■ Request a: Rewrite the records as a numbered list, running from the line with "The image size is (400, 218)." through the end of the records, leaving out any blank lines and the pictures.

■ Page excerpt:
----------

Motion made, and Question put,
That the following provisions shall apply to the proceedings on the Taxation (Post-transition Period) Bill:
(1) (a) Proceedings on Second Reading, in Committee of the whole House, on Consideration and on Third Reading shall be taken in two days in accordance with this Order.
(b) Proceedings on Second Reading shall be taken at today’s sitting and shall (so far as not previously concluded) be brought to a conclusion two hours after the commencement of proceedings on the Motion for this Order.
(c) Proceedings in Committee of the whole House shall also be taken at today’s sitting and shall (so far as not previously concluded) be brought to a conclusion at the moment of interruption.
(d) Proceedings on Consideration shall be taken on the second day and shall (so far as not previously concluded) be brought to a conclusion two hours after their commencement.
(e) Proceedings on Third Reading shall also be taken on the second day and shall (so far as not previously concluded) be brought to a conclusion three hours after the commencement of proceedings on Consideration.
(f) This paragraph shall have effect notwithstanding the practice of the House as to the intervals between stages of a Bill brought in upon Ways and Means Resolutions.
Timing of proceedings and Questions to be put
(2) When the Bill has been read a second time, it shall, despite Standing Order No. 63 (Committal of bills not subject to a programme order), stand committed to a Committee of the whole House without any Question being put.
(3) (a) On the conclusion of proceedings in Committee of the whole House, the Chair shall report the Bill to the House without putting any Question.
(b) If the Bill is not amended in Committee of the whole House, the Bill shall nonetheless be proceeded with as if it had been reported to the House with amendments.
(4) Notwithstanding the provisions of Standing Order No. 52(1)(b) (Money resolutions and ways and means resolutions in connection with bills), on the day on which proceedings on Consideration are set down to be taken as an order of the day, the Question on any motion made for a financial resolution relating to the Bill shall be put forthwith and may be decided at any hour, though opposed.

----------

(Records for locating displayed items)

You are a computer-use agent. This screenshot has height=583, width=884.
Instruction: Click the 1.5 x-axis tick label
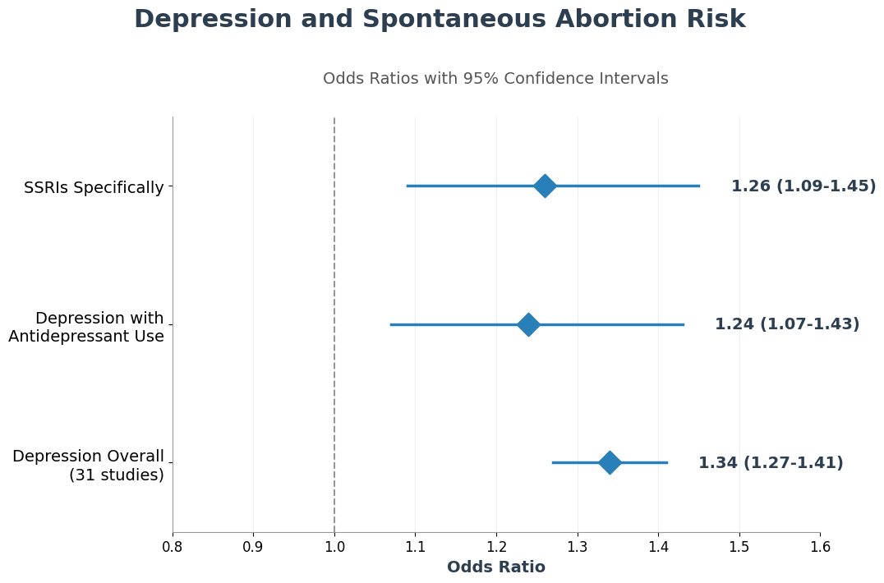[739, 547]
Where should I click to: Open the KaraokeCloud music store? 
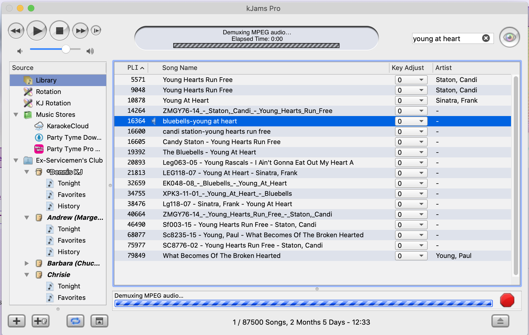pos(68,126)
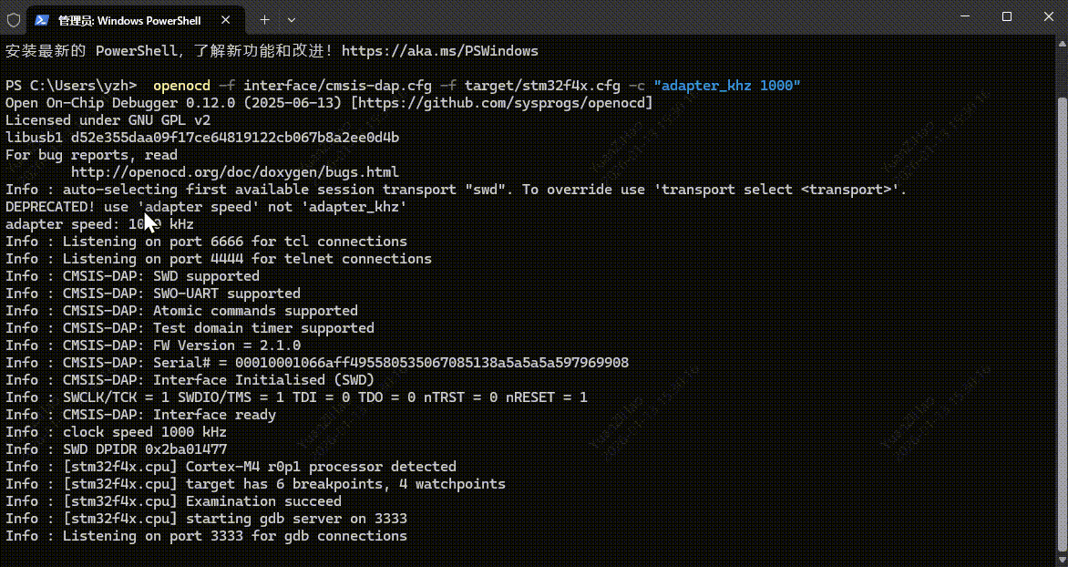
Task: Open a new tab with plus button
Action: click(x=265, y=19)
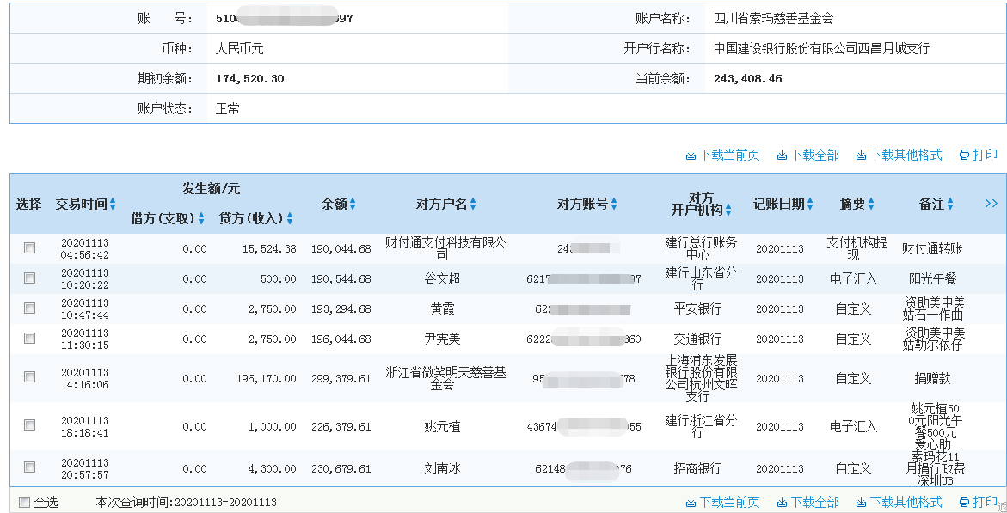1007x513 pixels.
Task: Click the sort arrows on the 贷方(收入) column
Action: coord(288,220)
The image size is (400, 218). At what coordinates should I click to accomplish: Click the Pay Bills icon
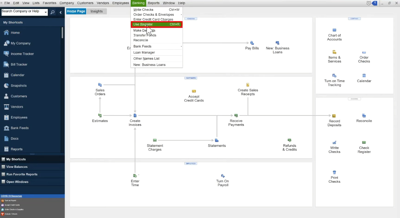pos(252,43)
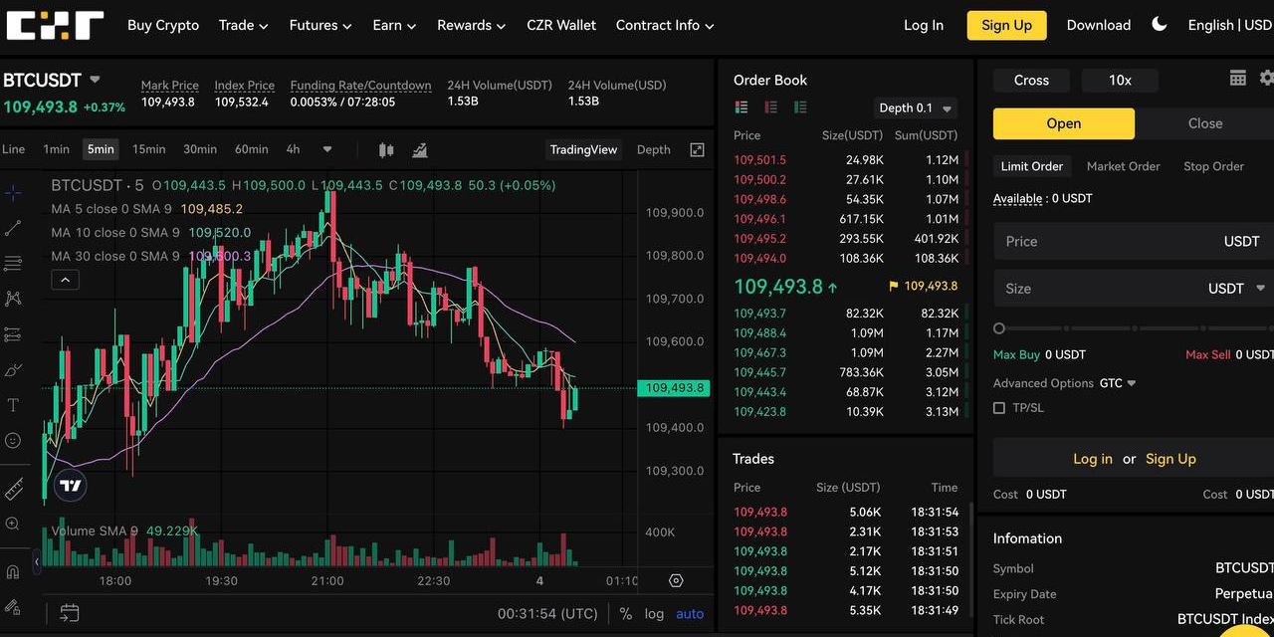The image size is (1274, 637).
Task: Switch to dark/light mode moon icon
Action: (x=1159, y=25)
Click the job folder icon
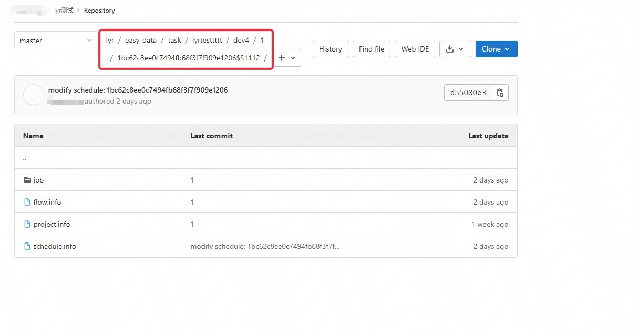The image size is (638, 334). click(x=27, y=180)
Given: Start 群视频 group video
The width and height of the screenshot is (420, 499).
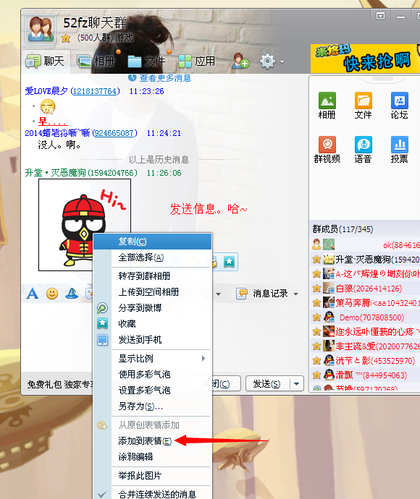Looking at the screenshot, I should pos(327,150).
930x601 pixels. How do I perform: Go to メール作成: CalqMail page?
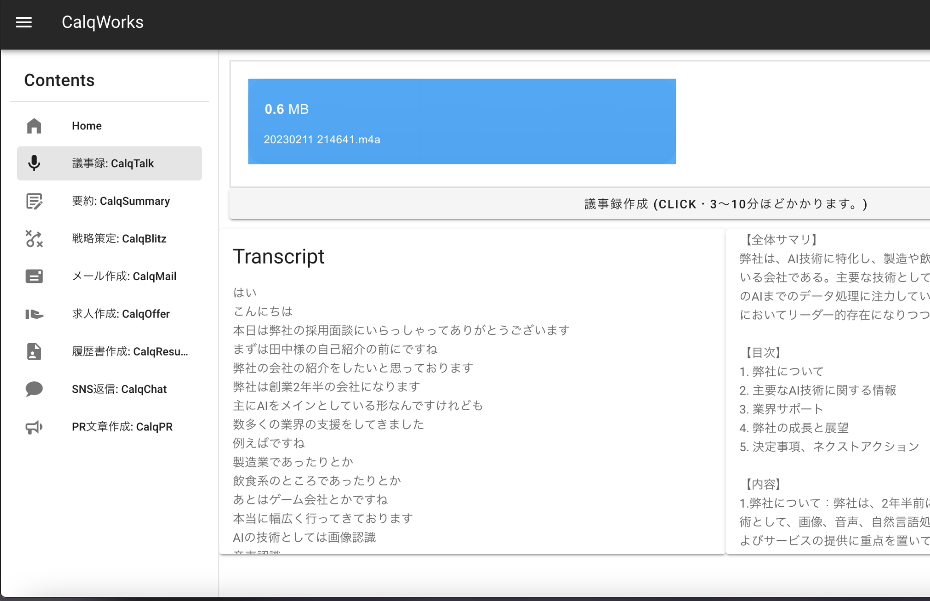tap(124, 276)
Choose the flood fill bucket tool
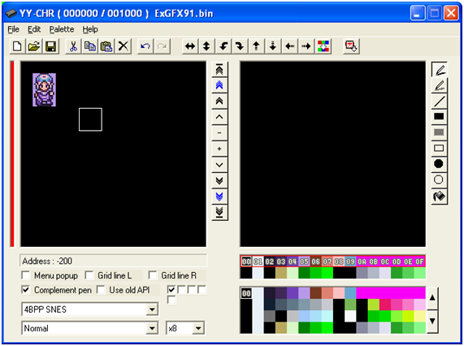This screenshot has height=346, width=464. (440, 196)
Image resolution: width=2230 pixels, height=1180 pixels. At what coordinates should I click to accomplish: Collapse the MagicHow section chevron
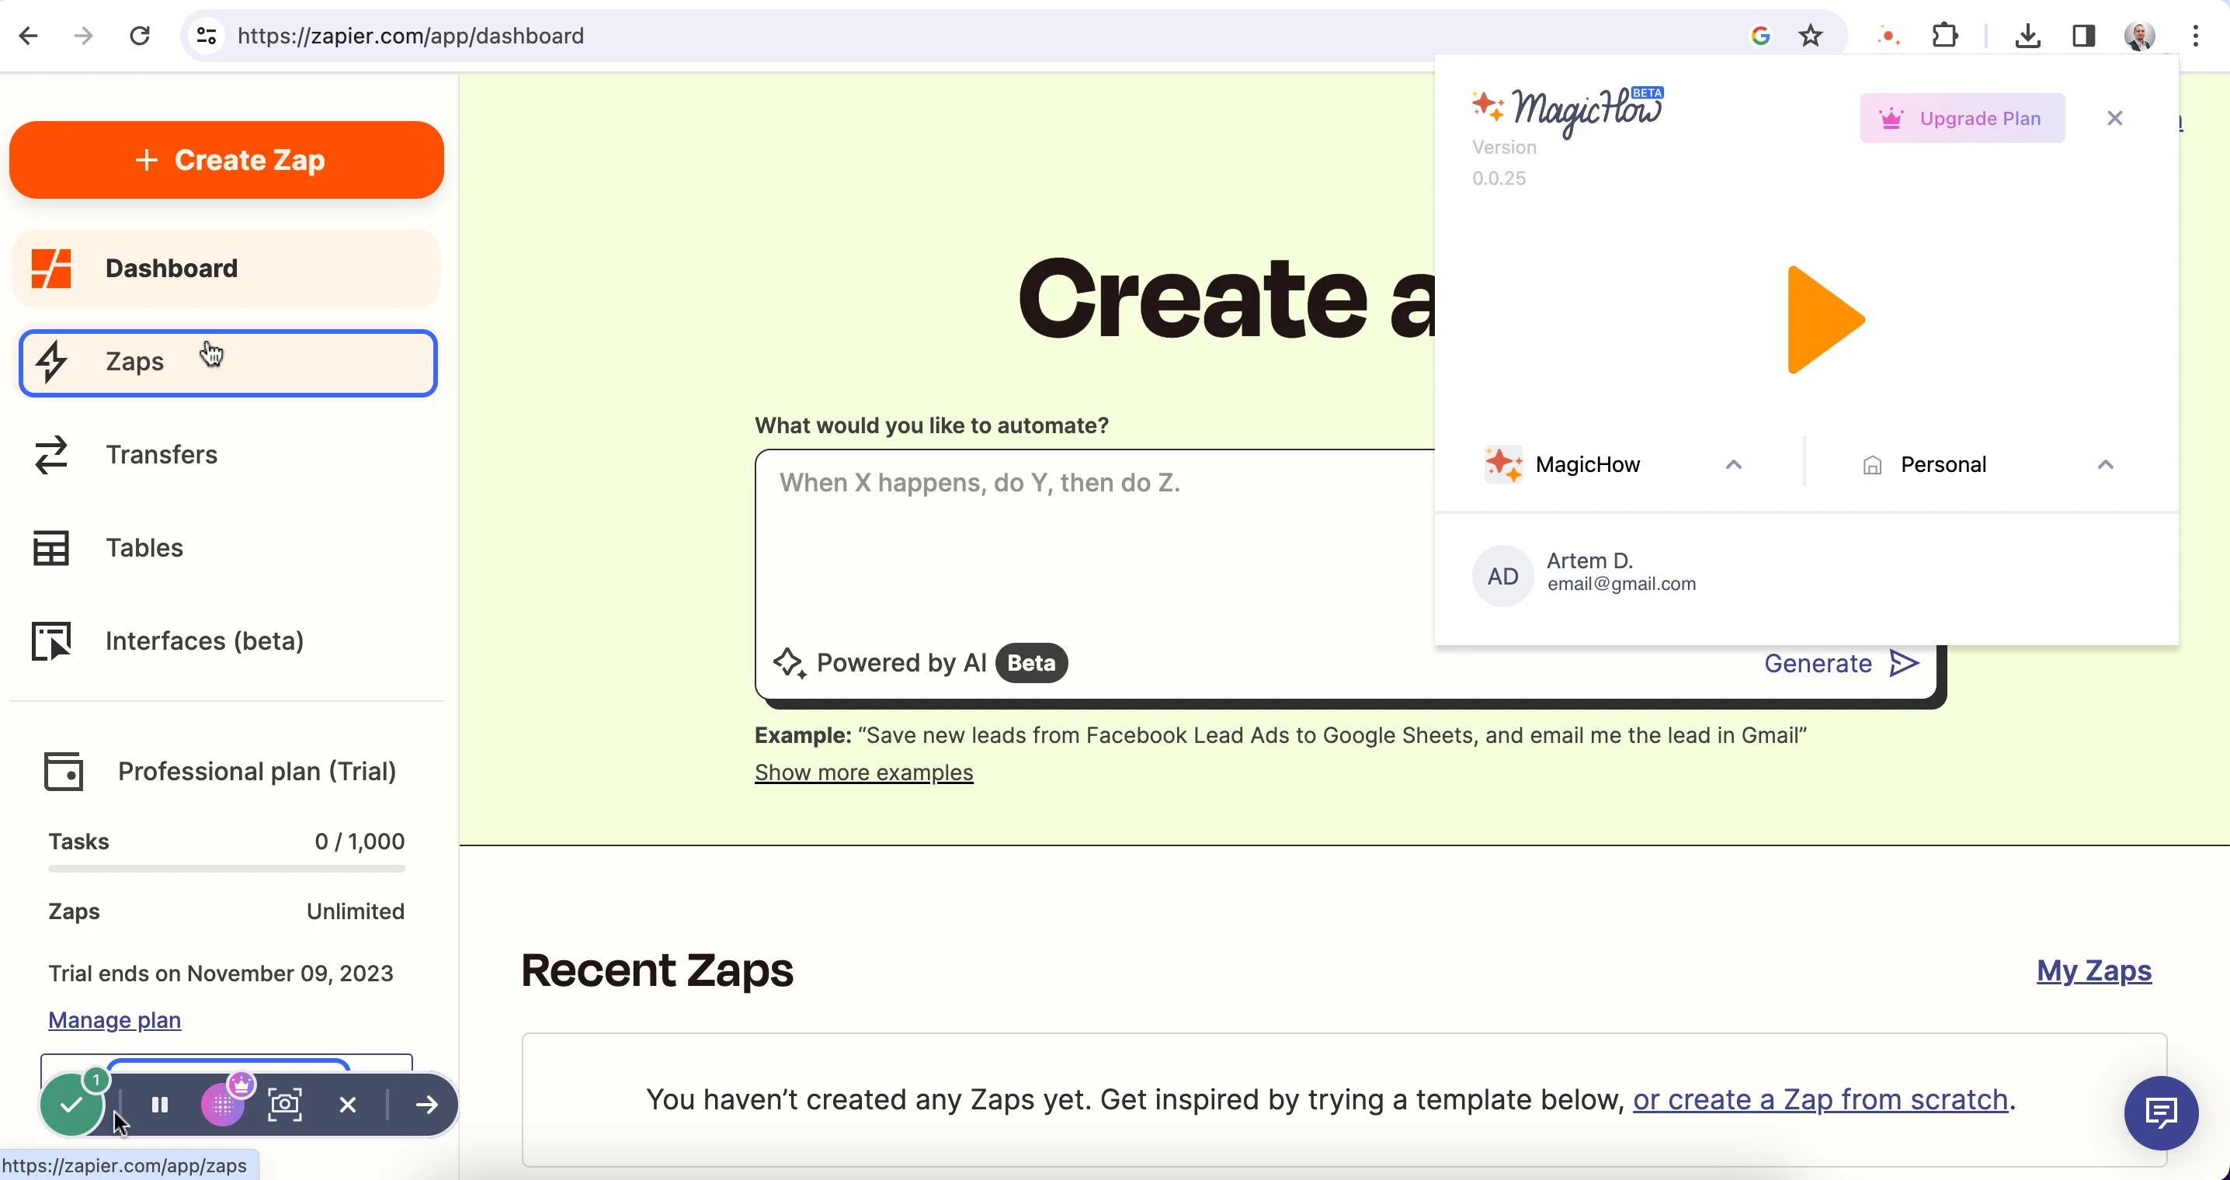(1734, 464)
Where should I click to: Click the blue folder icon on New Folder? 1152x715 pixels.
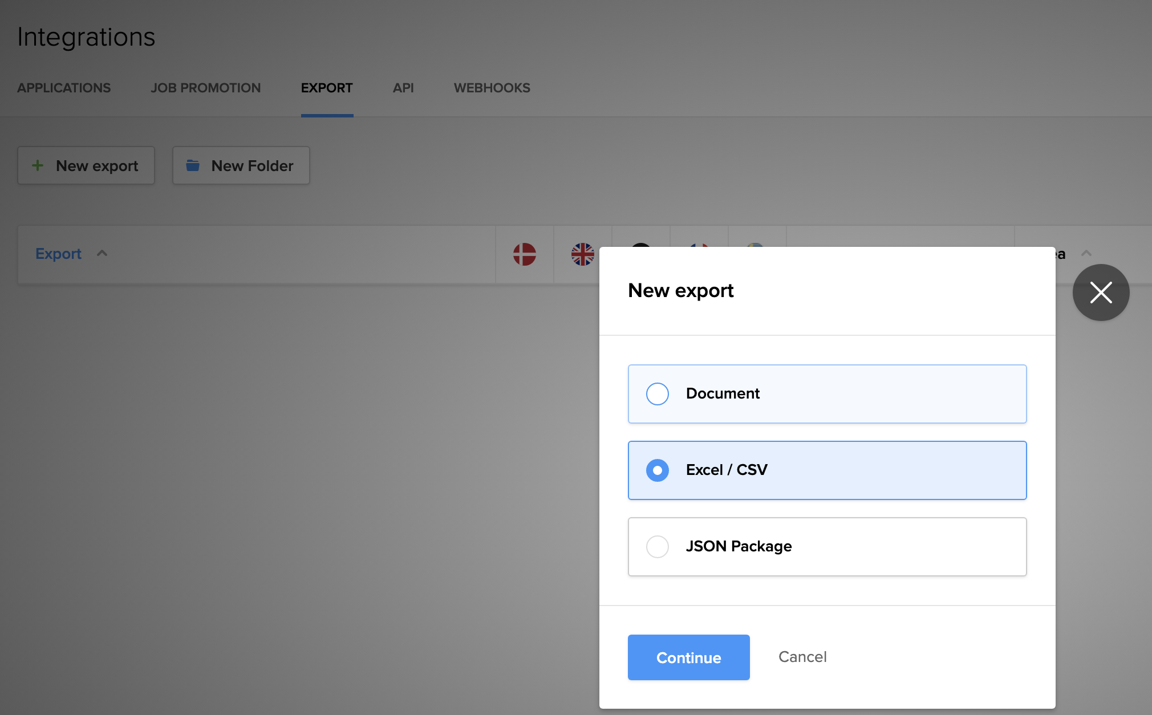(193, 165)
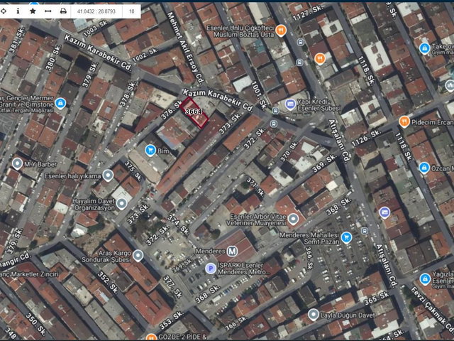This screenshot has width=454, height=341.
Task: Click the star favorites icon
Action: click(33, 11)
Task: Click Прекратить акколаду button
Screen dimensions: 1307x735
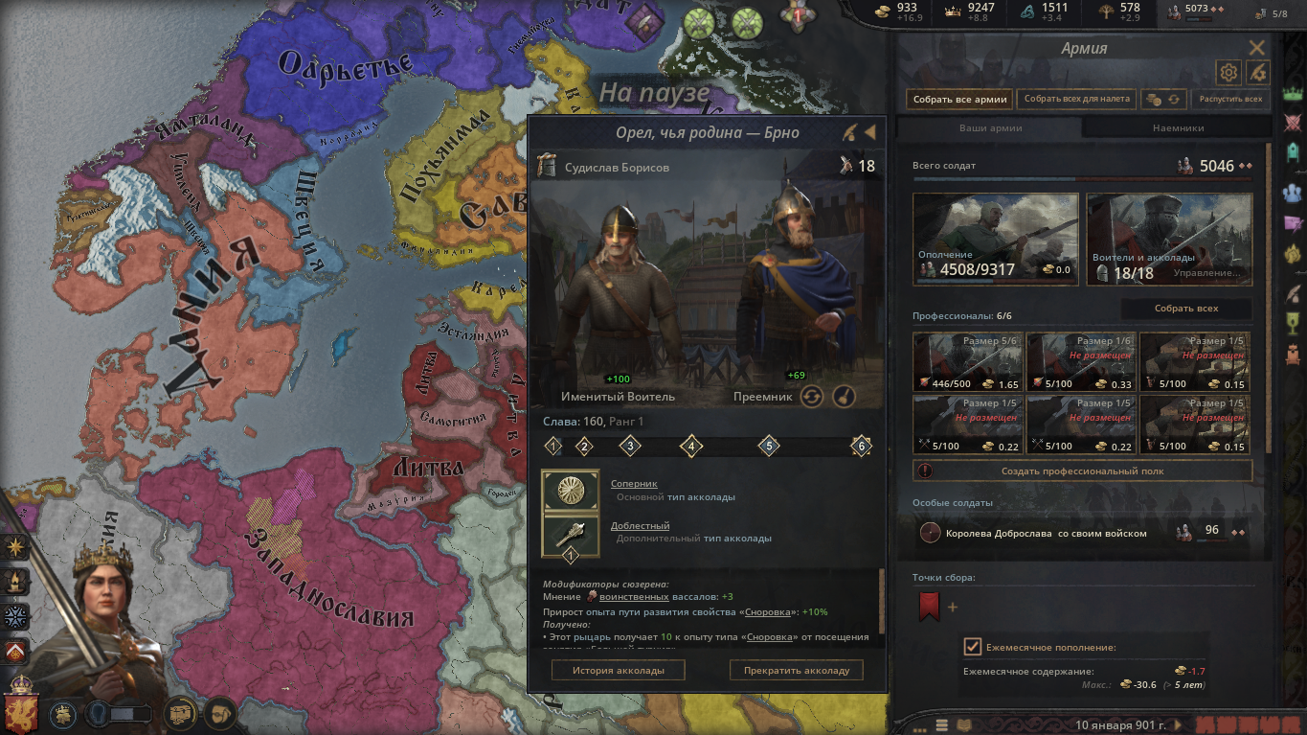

----------

■ Request b:
Answer these questions on the order for the Taxation (Post-transition Period) Bill:
(i) Over how many days are all the Bill's stages to be taken?
(ii) Which Standing Order is set aside so that the Bill stands committed to a Committee of the whole House after its second reading?
(iii) When are proceedings on Third Reading to be concluded, if not concluded earlier?

■ Worked solution a:
1. The image size is (400, 218). At what coordinates should I click to accomplish: Click the Pay Bills icon
2. pos(252,43)
3. The image size is (1274, 637).
4. Task: Switch to dark/light mode moon icon
5. Action: (x=1159, y=25)
6. Click the job folder icon
7. The image size is (638, 334). click(x=27, y=180)
8. Given: Start 群视频 group video
9. The width and height of the screenshot is (420, 499).
10. Looking at the screenshot, I should pos(327,150).
11. 930x601 pixels. How do I perform: Go to メール作成: CalqMail page?
12. tap(124, 276)
13. Choose the flood fill bucket tool
14. This screenshot has height=346, width=464. (440, 196)
15. Image resolution: width=2230 pixels, height=1180 pixels. At what coordinates should I click to accomplish: Collapse the MagicHow section chevron
16. (1734, 464)
17. Where should I click to: Click the blue folder icon on New Folder? 1152x715 pixels.
18. (193, 165)
19. This screenshot has width=454, height=341.
20. Task: Click the star favorites icon
21. Action: click(33, 11)
22. Task: Click Прекратить акколаду button
23. Screen dimensions: 1307x735

■ Worked solution b:
(i) Two days.
(ii) Standing Order No. 63 (Committal of bills not subject to a programme order).
(iii) Three hours after proceedings on Consideration begin.